シンガポール通信ーリドニー・スコット監督「プロメテウス」

監督の「プロメテウス」を最近機内で観たのでその感想。

SF映画であり、しかも「ブレードランナー」「エイリアン」のリドニー・スコット監督となると、SF好きの私としてはぜひとも劇場で観たかったのであるが、このところ忙しくてなかなか劇場に行く時間が取れないうちに、シンガポールでも日本でも上映が終ってしまった。しまった観る機会を逃したかと残念に思っていたが、機内のエンタテインメントとして供されている映画に含まれていたので、最近観る事が出来た。

とはいっても、シンガポール航空とタイ航空の機内で、しかもいずれも夜行便なので続けてみるというよりは3回にわたって細切れでみたものである。また吹き替えではなく英語のままのものであったので、ストーリーなどを間違って理解しているところがあるかもしれない。そこは承知の上で読んでいただきたい。

もう上映も終ってしまったのでストーリーをネタバレしてもいいと思われるが、「プロメテウス」は人類の起源を求めて人類の起源となる知的生命体がいると考えられる惑星へ向かった探検隊が、そこで人類の起源と思われる「エンジニア」と呼ばれる知的生命体とさらにはその知的生命体を補食する事で生きている生命体に出会うという物語である。

後者の生命体は映画「エイリアン」に出て来る生命体に似ており、このことからも「プロメテウス」は「エイリアン」との関係がある事がわかる。後でネットで調べてみると、もともと「プロメテウス」は「エイリアン」の前日譚として企画・製作されたものだとのことである。

人類の起源を探るというテーマを中心に据えたものとしては、有名な「2001年宇宙の旅」がある。ということは、「プロメテウス」は「2001年宇宙の旅」と「エイリアン」をミックスしたような映画になることが予想されるが、まさにそのような映画である。しかもそのミックスが上手く行われているかというと、あまり上手く行われていないというのが私の感想である。いやもっと正直に言うと、全く失望させされたというのが本当のところである。

知的生命体の存在する惑星の風景、宇宙船の船内の白を基調とした作り、ディビッドと呼ばれる精巧なヒューマノイドロボットと宇宙船の乗組員のやりとりなど、随所に「2001年宇宙の旅」を思わせるようなシーンが出て来る。
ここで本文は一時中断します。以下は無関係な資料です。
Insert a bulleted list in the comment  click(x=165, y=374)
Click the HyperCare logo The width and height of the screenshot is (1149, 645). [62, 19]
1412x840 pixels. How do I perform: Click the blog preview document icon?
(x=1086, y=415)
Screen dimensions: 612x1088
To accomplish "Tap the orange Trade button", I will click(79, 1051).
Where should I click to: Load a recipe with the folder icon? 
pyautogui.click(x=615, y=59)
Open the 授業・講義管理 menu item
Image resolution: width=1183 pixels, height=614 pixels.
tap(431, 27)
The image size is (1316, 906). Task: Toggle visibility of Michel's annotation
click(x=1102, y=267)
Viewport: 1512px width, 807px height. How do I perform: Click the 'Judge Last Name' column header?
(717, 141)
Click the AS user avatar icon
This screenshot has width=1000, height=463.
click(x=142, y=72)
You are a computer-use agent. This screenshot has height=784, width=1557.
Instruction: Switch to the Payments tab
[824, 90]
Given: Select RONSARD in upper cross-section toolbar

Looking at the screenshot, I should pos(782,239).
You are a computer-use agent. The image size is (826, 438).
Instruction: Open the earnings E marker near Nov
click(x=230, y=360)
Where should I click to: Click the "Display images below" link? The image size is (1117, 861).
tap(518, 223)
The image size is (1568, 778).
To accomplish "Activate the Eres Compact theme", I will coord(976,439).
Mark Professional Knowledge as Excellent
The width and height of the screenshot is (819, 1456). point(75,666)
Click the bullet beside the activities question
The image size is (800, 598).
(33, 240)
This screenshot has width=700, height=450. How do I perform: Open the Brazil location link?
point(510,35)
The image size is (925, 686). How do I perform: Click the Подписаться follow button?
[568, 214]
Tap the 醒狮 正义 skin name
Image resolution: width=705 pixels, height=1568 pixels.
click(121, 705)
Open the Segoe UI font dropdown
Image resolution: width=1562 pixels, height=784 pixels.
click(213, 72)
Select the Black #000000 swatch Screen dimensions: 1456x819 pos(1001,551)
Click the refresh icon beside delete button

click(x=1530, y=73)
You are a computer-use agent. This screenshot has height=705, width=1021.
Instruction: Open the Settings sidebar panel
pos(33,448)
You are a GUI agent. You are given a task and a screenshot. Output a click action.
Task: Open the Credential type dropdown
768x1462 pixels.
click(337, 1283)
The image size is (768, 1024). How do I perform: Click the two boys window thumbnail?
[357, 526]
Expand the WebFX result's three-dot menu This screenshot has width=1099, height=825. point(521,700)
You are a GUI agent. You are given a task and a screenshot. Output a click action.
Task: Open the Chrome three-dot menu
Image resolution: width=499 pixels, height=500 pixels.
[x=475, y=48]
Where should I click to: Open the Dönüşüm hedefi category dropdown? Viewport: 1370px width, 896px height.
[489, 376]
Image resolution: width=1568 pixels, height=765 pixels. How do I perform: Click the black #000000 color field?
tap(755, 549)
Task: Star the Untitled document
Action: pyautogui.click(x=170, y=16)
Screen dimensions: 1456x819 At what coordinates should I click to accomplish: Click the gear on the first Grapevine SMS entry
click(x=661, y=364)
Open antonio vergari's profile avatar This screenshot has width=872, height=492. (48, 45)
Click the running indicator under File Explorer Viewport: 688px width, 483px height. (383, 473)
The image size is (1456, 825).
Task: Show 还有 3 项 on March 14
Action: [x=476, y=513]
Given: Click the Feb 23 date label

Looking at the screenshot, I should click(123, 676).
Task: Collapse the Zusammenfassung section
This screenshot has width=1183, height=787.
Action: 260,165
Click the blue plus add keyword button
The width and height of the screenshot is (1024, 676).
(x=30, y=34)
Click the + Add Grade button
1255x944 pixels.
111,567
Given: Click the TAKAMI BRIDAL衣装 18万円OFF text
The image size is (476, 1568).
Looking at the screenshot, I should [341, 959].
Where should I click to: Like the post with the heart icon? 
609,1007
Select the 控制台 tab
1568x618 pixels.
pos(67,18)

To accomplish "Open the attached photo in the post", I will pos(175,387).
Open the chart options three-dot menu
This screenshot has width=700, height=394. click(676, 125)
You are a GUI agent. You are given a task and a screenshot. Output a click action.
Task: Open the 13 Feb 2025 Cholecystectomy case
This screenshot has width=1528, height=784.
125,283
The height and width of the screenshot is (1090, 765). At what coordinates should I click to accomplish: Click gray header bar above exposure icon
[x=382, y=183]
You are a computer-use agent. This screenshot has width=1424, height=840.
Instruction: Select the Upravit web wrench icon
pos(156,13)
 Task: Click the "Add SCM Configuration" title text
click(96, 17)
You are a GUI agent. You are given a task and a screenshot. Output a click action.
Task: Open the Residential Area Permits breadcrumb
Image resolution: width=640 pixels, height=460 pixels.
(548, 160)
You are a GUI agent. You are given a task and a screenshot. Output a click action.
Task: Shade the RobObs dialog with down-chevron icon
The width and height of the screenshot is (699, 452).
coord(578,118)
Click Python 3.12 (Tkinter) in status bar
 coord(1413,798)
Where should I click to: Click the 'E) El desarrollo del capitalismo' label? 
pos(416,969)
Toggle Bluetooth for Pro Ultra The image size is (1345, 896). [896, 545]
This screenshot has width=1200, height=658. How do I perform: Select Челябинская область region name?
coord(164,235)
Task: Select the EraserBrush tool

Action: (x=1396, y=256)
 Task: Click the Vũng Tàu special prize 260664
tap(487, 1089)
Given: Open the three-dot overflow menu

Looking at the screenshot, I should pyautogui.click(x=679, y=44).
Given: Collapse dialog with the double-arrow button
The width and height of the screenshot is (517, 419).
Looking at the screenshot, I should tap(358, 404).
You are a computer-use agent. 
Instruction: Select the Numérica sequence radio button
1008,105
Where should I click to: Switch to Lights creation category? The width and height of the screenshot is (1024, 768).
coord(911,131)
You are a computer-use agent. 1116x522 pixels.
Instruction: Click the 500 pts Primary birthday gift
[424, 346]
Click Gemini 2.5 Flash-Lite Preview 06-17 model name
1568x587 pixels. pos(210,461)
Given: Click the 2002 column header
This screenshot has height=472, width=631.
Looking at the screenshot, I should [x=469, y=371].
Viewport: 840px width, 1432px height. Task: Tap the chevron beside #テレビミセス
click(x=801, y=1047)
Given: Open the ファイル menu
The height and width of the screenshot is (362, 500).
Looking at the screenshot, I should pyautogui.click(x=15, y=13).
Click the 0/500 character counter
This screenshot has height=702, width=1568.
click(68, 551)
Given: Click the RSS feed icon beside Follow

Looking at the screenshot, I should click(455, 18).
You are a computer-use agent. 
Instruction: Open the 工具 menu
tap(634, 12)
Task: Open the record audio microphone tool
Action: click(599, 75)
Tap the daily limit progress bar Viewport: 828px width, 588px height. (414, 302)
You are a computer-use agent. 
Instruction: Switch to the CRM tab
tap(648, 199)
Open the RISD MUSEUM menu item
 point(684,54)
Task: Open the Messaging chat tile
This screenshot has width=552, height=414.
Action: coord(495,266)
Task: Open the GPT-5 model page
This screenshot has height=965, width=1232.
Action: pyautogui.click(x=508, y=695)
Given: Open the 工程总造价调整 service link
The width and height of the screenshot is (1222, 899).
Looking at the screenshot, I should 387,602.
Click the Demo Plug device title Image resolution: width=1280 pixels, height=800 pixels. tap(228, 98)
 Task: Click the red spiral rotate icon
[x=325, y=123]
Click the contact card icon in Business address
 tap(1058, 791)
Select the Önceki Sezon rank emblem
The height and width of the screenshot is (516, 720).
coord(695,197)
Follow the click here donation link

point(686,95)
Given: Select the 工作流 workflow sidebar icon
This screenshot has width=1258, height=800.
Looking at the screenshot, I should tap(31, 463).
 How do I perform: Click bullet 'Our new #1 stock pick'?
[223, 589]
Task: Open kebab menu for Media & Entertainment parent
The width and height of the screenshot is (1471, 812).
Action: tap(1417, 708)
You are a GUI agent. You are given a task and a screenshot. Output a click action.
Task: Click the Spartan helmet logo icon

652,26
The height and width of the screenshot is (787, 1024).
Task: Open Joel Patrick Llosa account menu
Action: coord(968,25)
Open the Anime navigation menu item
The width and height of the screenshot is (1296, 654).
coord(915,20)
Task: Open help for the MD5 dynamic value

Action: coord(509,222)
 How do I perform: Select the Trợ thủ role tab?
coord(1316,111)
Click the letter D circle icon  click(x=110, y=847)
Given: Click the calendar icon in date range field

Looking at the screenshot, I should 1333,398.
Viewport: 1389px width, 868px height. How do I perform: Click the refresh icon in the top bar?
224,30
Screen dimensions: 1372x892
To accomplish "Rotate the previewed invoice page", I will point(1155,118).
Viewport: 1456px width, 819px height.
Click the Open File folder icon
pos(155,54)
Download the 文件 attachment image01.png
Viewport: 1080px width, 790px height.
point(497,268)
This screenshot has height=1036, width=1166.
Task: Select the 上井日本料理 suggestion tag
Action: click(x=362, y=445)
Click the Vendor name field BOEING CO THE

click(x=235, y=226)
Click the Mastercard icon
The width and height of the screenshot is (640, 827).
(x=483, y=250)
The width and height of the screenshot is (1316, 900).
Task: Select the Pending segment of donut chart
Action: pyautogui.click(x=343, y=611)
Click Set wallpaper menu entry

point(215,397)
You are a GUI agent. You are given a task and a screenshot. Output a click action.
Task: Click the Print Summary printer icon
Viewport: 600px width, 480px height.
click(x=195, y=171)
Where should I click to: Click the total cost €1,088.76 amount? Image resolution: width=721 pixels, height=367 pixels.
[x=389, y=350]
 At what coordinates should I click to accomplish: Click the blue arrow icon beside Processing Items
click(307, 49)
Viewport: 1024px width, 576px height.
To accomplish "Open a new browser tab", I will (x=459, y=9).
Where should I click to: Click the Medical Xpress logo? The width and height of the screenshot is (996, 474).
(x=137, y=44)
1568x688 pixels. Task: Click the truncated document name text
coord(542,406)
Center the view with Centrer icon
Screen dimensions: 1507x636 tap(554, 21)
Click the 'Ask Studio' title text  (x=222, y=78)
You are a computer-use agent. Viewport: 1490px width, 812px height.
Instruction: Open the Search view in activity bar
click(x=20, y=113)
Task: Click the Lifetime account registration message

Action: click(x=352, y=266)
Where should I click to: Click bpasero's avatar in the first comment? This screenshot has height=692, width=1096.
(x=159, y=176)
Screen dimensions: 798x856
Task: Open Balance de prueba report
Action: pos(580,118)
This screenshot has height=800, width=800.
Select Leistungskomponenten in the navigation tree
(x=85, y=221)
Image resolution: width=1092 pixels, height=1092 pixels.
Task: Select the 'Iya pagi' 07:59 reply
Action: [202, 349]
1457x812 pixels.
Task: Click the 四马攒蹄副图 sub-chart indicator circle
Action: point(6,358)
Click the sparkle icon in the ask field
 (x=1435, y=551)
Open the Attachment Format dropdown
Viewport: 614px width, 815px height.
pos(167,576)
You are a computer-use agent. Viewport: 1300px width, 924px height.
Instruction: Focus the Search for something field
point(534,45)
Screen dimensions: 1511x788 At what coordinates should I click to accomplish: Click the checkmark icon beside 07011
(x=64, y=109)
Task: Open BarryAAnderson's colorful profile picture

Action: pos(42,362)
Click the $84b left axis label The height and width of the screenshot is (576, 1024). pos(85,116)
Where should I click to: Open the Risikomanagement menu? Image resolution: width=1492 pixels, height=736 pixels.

このあたりはなかなか映像的に美しいしカメラワークも注意深く構成されているので、「2001年宇宙の旅」を観たときのような知的興奮を覚えさせられる。特に、探検隊を乗せた宇宙船が知的生命体の住むと考えられる惑星に接近し、遺跡を発見してその側に着陸するあたりまでは、「2001年宇宙の旅」のようなストーリー展開を予測させられる作りになっている。音楽もそれを意識した上品で静かな調子のものが使われている。

ところが、遺跡の内部に入り「エンジニア」と呼ばれる知的生命体の古い死体を発見したり、さらにはそこにいるエイリアンなどの生命体に宇宙船の乗組員が襲われるあたりからは、全く「エイリアン」と同じアクション中心のストーリー展開になる。そして宇宙船の乗組員達が次々エイリアンや復活したエンジニアに殺され、最後に男勝りの女性乗組員一人が生き延びるというストーリーはまさに同じリドニー・スコット監督の「エイリアン」とそっくりである。

この全く異なるテイストのストーリーを継ぎ合わせたという感じを観客に与えるところに、この映画の問題があるというか、ある程度以上人々の興味を引きつけなかった理由があるのではないだろうか。米国ではそこそこヒットしたらしいが、私の知る限りではあまり話題になってはいないようである。